Dollar smuggling puts pressure on Pakistani market

DM Monitoring

LONDON: Millions of dollars are being smuggled into Afghanistan from Pakistan every day, providing some support for the squeezed economy after the US and Europe denied the Taliban regime access to billions in foreign reserves, according to Bloomberg report.
Traders and smugglers are bringing as much as $5 million across the border daily, the report said while quoting Muhammad Zafar Paracha, general secretary of the Pakistan Exchange Companies Association, a 26-member body of currency dealers.
“Currency is being smuggled without any doubt,” Paracha said by phone. “This has become quite a lucrative business.”
When the Taliban retook Kabul after two decades in August 2021, the US and Europe blocked more than $9 billion in Afghan central bank reserves, fearing the funds would be used by the militant group for terrorism. On pressure from the United Nations, the US agreed to release half of it to help the economy, but put this on hold after the Taliban prohibited Afghan women from attending school or working.

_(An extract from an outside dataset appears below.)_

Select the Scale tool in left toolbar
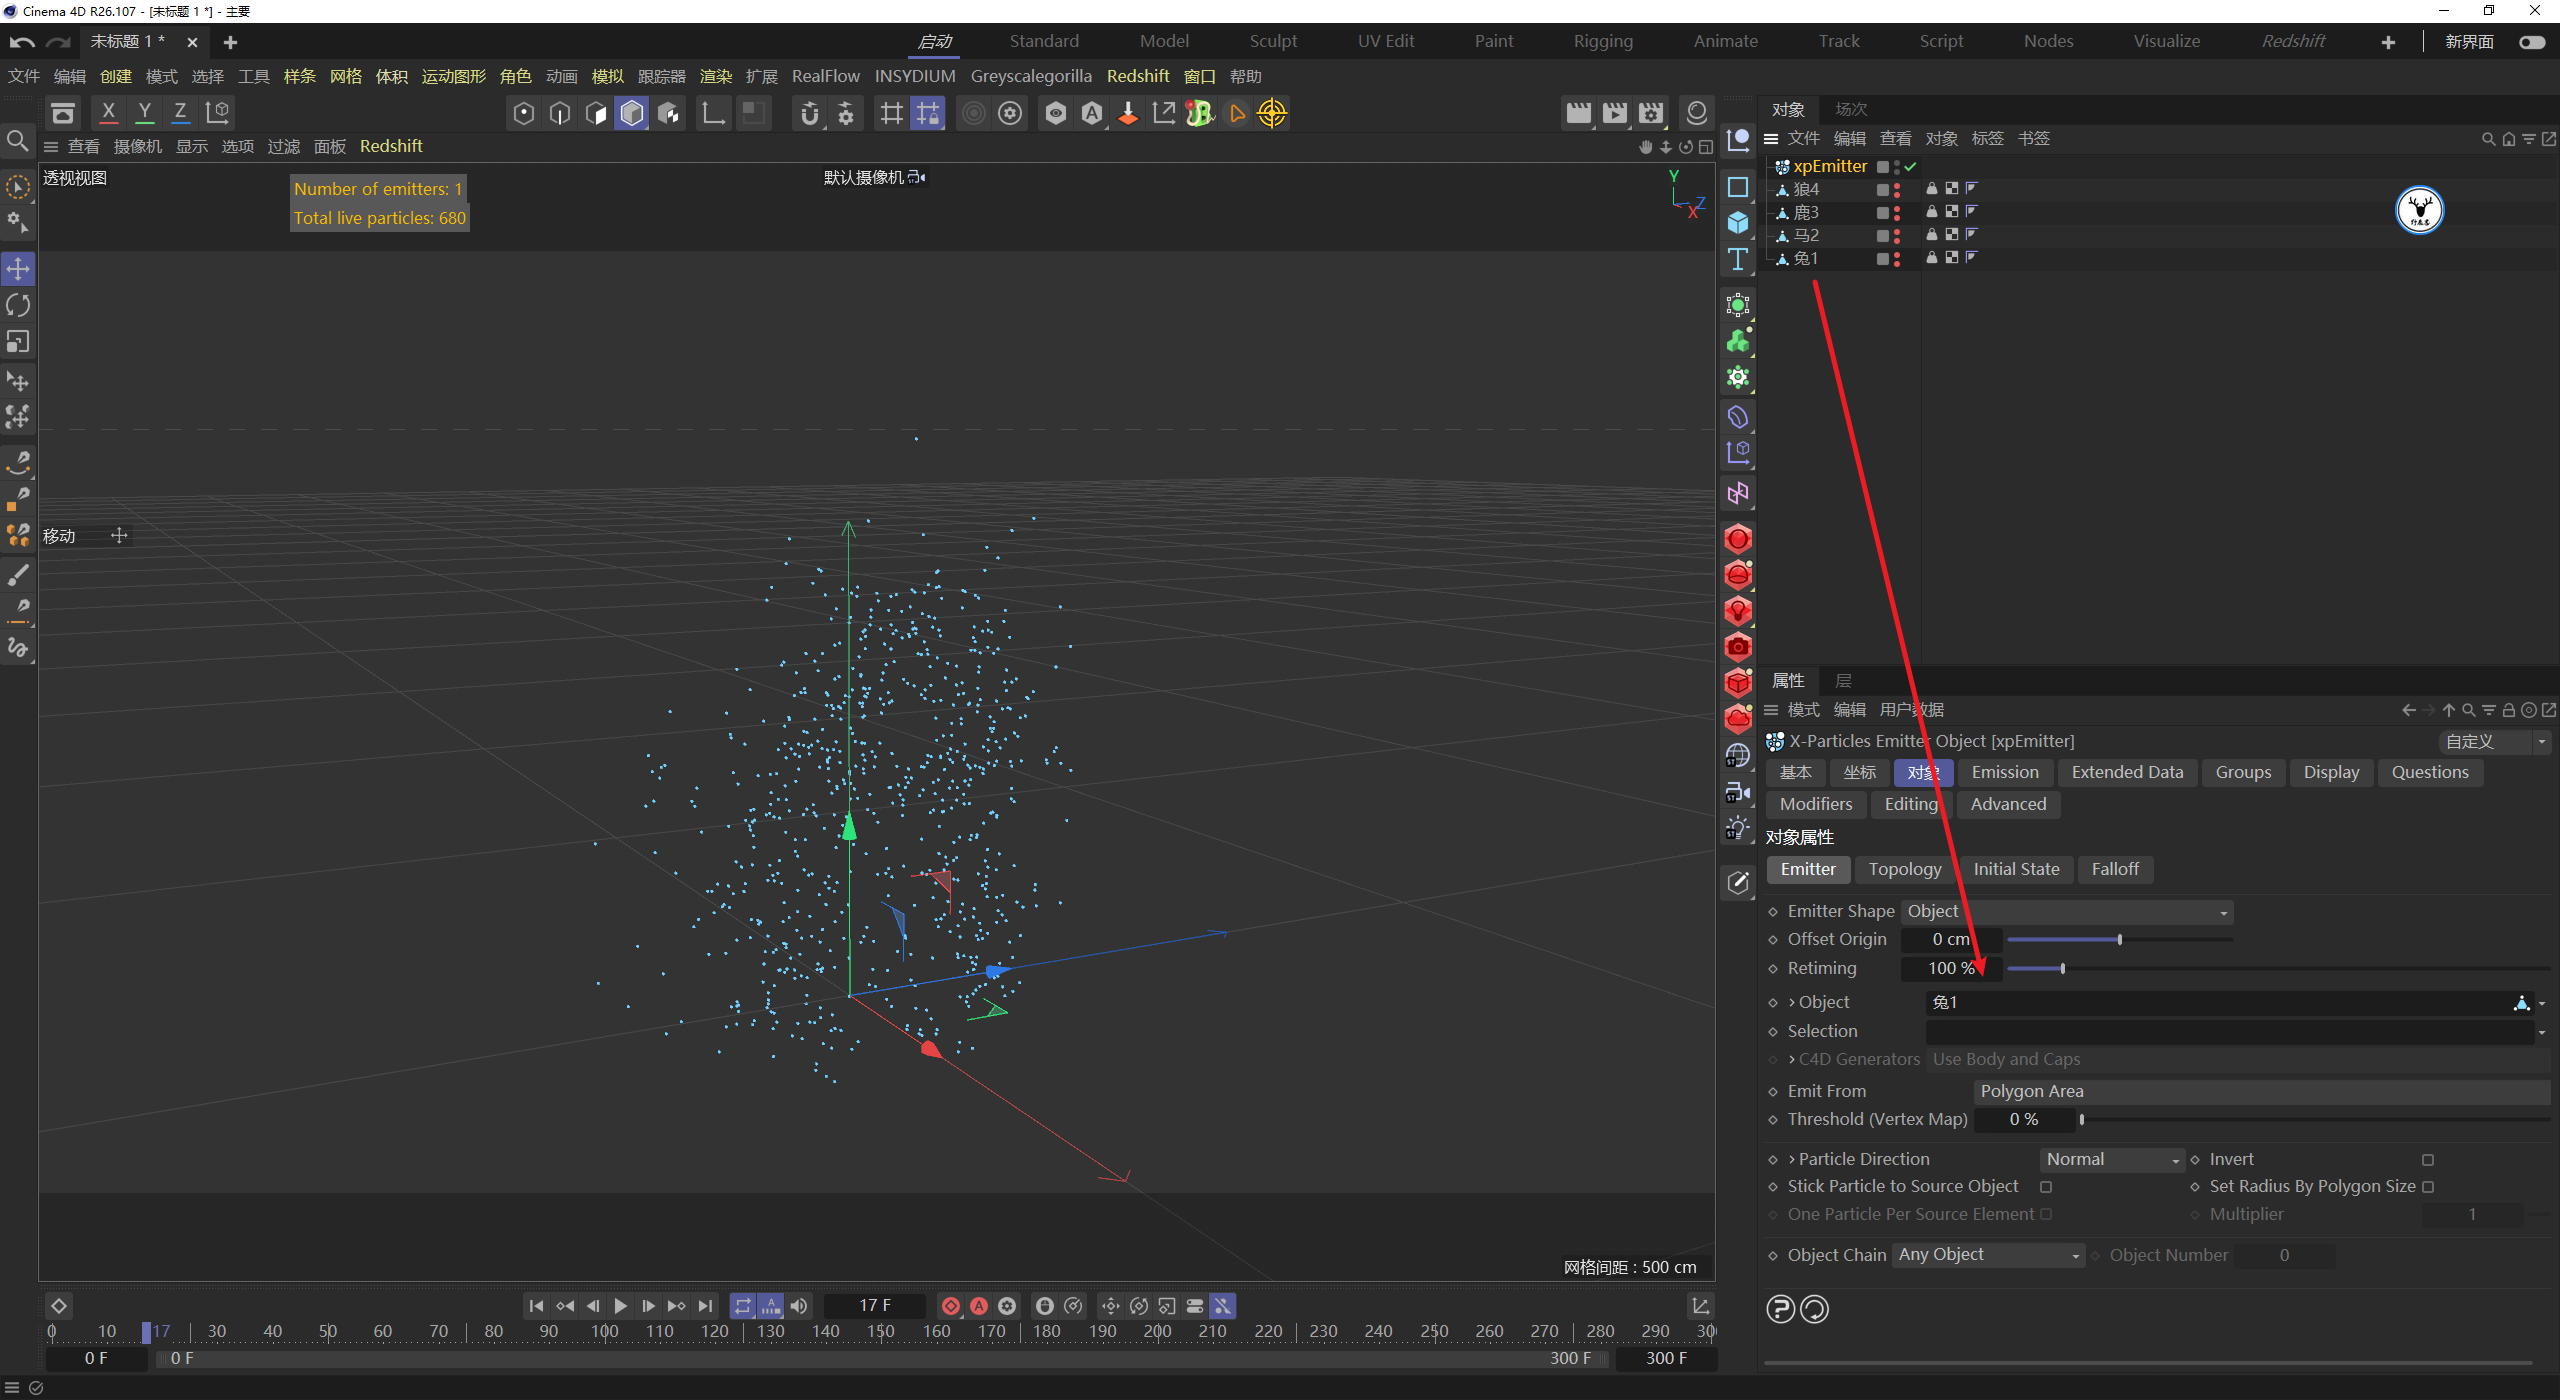This screenshot has width=2560, height=1400. pyautogui.click(x=18, y=342)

Seventeen months later, Afghanistan remains in a dire condition and the human-rights situation is only worsening. The UN has warned that more than half the population faces acute hunger over the harsh winter. But money from its neighbor is helping the regime to scrape by.
“Afghanistan has about a $10 to $15 million requirement on a daily basis,” said Khurram Schehzad, chief executive officer at Alpha Beta Core Solutions Pvt Ltd., a financial consultancy in Karachi. Half of this is estimated to come from Pakistan, he said.
Da Afghanistan Bank, the Taliban-run central bank, has enough dollars in reserve to support the economy, said spokesman Haseeb Noori.
Some of it comes from the UN, which has been providing about $40 million in humanitarian aid each week since last year.
“The UN actually supports the afghani currency by supplying dollars to the markets and buying afghanis in exchange,” said Torek Farhadi, a former International Monetary Fund adviser in Washington. “Demand for afghani is actually created by the UN and other sources including dollar smugglers.”
The afghani has gained about 5.6% against the greenback over the past year through Monday, one of the strongest performances of any currency in the world. The Afghan currency has recovered to about 89.96 per dollar after hitting an all-time low of 124.18 in December 2021, a few months after the Taliban returned to power.
Pakistan’s rupee has lost about 37% against the US currency over the period, one of the largest declines. It fell about 10% in one day in late January, the biggest drop in at least two decades, as the crisis-stricken government relaxed its grip over the exchange rate in a bid to win much-needed loans from the IMF. Pakistan has been struggling with the aftermath of deadly floods, raging inflation, political turmoil and foreign reserves that fell to $3.09 billion in the week ended Jan. 27, the lowest in nine years.
The smuggling really took off in the middle of last year after Afghanistan increased coal exports to energy-hungry Pakistan, according to officials at Afghanistan’s finance ministry.
For Paracha of the Pakistan currency dealers’ group, the problem lies with Pakistan’s “flawed” immigration and trade policies and border controls. Thousands of people are crossing the border every day without visas, he said. And many of them are carrying dollars.